- PROBLEM TO WORK ON -
Rewrite the entries starting at the line that contains "Screen dimensions: 1512x806" and ending at the line that contains "pyautogui.click(x=135, y=467)" as a JSON list of strings, with one string for each line and any blank lines left out.

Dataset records
● ● ● ● ●
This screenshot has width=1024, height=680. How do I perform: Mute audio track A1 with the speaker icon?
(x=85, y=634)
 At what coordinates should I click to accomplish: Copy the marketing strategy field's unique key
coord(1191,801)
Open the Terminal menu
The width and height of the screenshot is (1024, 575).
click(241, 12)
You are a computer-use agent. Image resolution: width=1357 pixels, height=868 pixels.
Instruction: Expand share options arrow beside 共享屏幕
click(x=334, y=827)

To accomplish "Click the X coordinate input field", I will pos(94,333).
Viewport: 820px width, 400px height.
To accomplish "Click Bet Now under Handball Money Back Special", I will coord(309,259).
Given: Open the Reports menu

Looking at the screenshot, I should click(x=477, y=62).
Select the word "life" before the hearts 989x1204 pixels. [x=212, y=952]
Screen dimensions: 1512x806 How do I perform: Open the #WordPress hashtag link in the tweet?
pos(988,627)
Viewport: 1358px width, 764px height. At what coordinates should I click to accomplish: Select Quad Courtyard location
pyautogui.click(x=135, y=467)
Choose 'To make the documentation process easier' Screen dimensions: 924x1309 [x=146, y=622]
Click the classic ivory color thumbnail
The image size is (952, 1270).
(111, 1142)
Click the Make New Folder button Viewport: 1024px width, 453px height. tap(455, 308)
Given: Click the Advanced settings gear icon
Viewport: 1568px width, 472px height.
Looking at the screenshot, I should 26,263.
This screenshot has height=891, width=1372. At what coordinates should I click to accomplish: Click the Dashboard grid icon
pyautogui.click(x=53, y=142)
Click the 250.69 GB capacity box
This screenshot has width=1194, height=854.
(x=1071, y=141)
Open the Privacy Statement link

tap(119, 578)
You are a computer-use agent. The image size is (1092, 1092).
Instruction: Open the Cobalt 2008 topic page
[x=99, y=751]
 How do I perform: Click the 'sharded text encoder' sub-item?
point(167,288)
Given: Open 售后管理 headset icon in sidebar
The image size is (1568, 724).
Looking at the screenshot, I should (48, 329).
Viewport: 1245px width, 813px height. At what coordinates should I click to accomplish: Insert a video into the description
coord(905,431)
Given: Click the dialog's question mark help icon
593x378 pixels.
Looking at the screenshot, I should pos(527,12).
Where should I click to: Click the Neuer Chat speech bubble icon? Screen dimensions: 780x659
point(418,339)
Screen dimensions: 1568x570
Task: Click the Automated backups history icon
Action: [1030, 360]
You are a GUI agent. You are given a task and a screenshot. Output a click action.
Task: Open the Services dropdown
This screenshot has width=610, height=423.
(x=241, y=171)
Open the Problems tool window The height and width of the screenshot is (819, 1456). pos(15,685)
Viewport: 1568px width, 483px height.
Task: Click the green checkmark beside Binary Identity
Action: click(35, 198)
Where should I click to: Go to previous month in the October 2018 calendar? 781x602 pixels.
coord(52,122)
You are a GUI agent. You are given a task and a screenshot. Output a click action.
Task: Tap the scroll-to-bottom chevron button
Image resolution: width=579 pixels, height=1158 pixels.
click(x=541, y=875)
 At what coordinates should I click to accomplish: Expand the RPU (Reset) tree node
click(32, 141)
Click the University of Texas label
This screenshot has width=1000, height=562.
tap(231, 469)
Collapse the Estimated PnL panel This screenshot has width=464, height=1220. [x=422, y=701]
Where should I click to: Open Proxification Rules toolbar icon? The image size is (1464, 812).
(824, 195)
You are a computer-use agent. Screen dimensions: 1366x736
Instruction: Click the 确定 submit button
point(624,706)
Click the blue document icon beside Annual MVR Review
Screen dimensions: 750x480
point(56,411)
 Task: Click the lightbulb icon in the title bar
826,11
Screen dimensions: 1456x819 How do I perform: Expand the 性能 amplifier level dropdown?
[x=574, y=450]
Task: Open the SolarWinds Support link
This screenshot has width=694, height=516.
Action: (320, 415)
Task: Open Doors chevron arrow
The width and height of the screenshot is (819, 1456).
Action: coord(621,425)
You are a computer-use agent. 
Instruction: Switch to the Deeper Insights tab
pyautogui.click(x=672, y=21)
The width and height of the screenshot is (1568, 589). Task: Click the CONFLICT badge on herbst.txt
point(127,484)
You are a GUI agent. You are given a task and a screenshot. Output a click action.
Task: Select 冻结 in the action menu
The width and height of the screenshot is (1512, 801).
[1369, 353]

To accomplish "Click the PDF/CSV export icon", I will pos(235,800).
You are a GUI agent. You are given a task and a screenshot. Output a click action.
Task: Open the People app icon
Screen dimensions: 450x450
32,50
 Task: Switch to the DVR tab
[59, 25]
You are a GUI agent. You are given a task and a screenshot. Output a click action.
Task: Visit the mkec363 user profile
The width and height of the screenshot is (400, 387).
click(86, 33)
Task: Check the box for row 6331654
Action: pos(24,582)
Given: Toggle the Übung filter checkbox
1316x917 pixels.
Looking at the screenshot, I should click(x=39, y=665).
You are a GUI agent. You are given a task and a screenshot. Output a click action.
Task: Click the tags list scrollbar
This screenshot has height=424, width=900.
● ● ● ● ●
- WORKED SOLUTION -
[
  "Screen dimensions: 1512x806 How do I perform: Open the #WordPress hashtag link in the tweet?",
  "pos(988,627)",
  "Viewport: 1358px width, 764px height. At what coordinates should I click to accomplish: Select Quad Courtyard location",
  "pyautogui.click(x=135, y=467)"
]